SIMPLY READ, INDULGE AND HEARD WITH WORDS

Sunday, August 20, 2006

De one with Unforgettable Certainties

Windy; falling leaves

A very long time ago, I listened to Love stories by 93.3FM. There was a phrase which imprinted deeply in my mind...

" There's no event that's unforgettable...
only unforgettable feelings...
"

The night before, I was fretting, struggling with my attempt at a Problem 5.7 of my accounting textbook. I got my first taste of the bitterness of Accountancy when the left side (Assets) and right side (Liabilities + Equity) of my worksheet just couldn't balance. Wasted 4 sheets of fullscape papers.. then I thought how wonderful if my late-mummy was still alive. She would have known how to teach me since she was an accountant. Of course, this selfishness wasn't what matters more... since I knew I'll have my way to get through this.

Rather, my rememberance of her unpressence triggered a stir of intense feeling... a pure yet harsh longing for her to be around.. I miss her.. the bitter unforgettable certainty that she's not longer around. It hurts inside-out. Very brutally heart-shattering. Causes every pores of my skin to become overly freezing with fear. Fear of facing up to the certainty that a loved one is gone forever. Fear of facing up to the fact that these held back tears are gonna fall again...

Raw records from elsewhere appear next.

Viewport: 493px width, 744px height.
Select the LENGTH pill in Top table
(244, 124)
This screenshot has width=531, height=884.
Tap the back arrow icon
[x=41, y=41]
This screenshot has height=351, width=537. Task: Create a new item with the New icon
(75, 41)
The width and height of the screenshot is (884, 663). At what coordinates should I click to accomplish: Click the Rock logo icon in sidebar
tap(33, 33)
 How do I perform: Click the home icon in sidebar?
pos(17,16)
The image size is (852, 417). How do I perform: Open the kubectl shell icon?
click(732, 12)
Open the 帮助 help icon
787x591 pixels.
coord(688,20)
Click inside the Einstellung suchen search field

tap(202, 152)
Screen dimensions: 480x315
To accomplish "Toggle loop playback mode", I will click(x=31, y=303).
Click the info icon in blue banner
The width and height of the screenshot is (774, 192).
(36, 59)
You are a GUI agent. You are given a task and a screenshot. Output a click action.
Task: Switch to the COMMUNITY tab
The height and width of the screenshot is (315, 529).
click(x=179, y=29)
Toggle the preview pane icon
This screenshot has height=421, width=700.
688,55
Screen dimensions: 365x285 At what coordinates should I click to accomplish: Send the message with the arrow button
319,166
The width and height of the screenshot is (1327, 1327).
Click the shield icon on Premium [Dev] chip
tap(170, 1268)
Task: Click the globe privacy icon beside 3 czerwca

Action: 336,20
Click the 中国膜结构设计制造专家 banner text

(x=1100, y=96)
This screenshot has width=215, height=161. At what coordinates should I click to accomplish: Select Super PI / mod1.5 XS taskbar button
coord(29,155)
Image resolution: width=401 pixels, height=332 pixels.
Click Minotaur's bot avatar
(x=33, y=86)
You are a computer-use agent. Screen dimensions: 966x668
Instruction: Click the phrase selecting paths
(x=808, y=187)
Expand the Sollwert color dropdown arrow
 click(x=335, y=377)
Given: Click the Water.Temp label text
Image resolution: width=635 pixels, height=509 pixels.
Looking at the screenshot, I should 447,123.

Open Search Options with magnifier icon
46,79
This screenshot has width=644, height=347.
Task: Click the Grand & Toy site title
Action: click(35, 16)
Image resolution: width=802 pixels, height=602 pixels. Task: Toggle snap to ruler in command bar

Yesterday, when I returned back from my outing with fellow specs. Ah-ma told me that she woke up around mid-night last night and recognised the sight of the side-view of a lady with short-curled hair. My beloved late-mummy was sitting in the living room's coffee table, facing the television.

Of course, I was shakened by ah-ma's account. Is it because it was a pity I didn't manage to see wat ah-ma saw? Or because I miss her so dearly? Of course, I didn't cry on the instant. I hardly cry in front of others. However, my heart was flooded with soaring tears.

:: Mummy, I hope you're coping well and peaceful in wherever you are now in your better after-life.